Applicants might seek the help of a lawyer or a group such as Innocence Canada. If the justice minister is satisfied a miscarriage of justice likely occurred, he or she may refer the case to a court of appeal to be heard anew or direct that a fresh trial be held.

An executive summary of the consultation report notes the existing ministerial system has been criticized by commissions of inquiry, courts and applicants as reactive.

The current process has failed to provide remedies for women and Indigenous and Black people in the same proportion as they are represented in Canada’s prisons, the two former judges said.

Since 2003, the minister has received 186 applications, providing 20 remedies in the form of orders of new trials or appeals.

“All of the recipients have been men. Only one was Indigenous and another was Black,” the report says.

“We believe that the new commission must be pro-active and reach out to potential applicants, including Indigenous people, Black people, women and others who may have reasons to distrust a criminal justice system that had convicted them and denied their appeals.
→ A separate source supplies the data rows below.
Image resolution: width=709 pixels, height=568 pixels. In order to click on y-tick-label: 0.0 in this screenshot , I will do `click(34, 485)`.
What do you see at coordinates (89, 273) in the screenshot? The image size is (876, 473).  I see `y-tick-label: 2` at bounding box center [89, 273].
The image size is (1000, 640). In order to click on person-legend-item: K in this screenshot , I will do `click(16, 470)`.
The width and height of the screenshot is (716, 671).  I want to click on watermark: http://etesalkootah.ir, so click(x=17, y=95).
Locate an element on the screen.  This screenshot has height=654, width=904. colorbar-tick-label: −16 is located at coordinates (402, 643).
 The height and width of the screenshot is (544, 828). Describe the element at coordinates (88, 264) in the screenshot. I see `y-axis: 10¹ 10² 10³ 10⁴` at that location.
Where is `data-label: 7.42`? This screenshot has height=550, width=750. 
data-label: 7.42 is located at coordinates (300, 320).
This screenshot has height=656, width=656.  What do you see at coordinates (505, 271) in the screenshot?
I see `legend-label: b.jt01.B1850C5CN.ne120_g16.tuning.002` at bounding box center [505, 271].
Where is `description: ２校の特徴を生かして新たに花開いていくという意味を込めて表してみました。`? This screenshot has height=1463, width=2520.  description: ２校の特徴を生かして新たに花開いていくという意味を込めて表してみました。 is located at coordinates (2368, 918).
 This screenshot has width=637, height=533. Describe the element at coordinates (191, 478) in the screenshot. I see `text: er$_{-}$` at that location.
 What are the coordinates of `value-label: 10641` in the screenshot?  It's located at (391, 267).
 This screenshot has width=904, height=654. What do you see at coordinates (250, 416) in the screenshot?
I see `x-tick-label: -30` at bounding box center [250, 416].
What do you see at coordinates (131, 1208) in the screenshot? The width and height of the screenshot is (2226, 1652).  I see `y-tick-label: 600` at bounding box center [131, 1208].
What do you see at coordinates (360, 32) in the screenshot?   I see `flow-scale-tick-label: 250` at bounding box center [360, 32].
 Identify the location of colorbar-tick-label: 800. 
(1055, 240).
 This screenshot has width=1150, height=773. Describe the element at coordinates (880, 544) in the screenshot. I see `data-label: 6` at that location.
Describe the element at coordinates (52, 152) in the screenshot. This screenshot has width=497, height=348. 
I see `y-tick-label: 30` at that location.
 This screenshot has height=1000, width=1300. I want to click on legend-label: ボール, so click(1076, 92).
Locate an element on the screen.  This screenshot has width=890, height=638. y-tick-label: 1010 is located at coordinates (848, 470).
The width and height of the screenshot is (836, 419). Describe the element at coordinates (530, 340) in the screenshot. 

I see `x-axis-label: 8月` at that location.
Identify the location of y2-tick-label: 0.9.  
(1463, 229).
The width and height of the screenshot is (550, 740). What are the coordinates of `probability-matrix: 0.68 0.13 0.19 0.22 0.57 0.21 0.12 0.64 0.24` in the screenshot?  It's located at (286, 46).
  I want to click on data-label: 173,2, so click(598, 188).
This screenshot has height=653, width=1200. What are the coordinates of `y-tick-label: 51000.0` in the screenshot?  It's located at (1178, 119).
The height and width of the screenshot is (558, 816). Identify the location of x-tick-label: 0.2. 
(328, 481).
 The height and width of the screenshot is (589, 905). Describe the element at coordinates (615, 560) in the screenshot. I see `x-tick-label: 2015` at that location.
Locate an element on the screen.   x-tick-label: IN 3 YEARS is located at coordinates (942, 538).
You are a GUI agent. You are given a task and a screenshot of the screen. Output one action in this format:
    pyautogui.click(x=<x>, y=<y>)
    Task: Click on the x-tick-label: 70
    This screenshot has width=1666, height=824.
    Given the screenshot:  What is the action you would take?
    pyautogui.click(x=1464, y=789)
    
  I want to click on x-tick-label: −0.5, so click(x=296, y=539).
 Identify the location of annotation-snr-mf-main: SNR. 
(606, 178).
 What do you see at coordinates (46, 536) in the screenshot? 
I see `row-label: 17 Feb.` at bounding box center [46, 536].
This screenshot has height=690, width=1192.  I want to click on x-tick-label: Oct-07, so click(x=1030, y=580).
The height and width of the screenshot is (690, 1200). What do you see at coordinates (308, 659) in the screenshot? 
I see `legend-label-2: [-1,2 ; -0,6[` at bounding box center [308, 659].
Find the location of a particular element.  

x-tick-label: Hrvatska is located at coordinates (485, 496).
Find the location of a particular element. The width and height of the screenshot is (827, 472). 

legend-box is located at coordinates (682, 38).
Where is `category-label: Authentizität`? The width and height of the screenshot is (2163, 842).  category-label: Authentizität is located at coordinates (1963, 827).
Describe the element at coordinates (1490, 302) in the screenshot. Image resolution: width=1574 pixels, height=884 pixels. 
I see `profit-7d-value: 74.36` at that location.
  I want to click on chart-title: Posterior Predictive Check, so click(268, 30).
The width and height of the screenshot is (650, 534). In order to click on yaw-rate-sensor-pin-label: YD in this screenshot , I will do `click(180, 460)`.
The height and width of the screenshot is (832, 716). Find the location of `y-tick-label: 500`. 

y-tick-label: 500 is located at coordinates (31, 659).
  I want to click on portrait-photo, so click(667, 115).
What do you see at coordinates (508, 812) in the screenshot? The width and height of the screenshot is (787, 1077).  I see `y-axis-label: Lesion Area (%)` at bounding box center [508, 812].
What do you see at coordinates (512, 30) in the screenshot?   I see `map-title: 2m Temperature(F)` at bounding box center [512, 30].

“A concern about systemic discrimination and colonialism should be built into the legislative DNA of the commission.”

The body should adopt a systemic approach in the sense that it be concerned about both the correction of miscarriages of justice and their prevention, the former judges recommend.

Like New Zealand’s commission, Canada’s body should make its decisions public and have a mandate to examine and research general matters, the report says.

It recommends the new body be called the Miscarriages of Justice Commission and operate as independently and at arm’s length from government as possible, with adequate funding.

In taking over the justice minister’s power to direct new trials and appeals, the independent commission will exercise unique powers, the report says.

“If it is to have the power to require the independent judiciary to re-hear cases, it should be treated by government as far as possible in the same manner as the independent judiciary.”

The former judges also stress the new body should be concerned with all miscarriages of justice, not just cases where factual innocence can be established.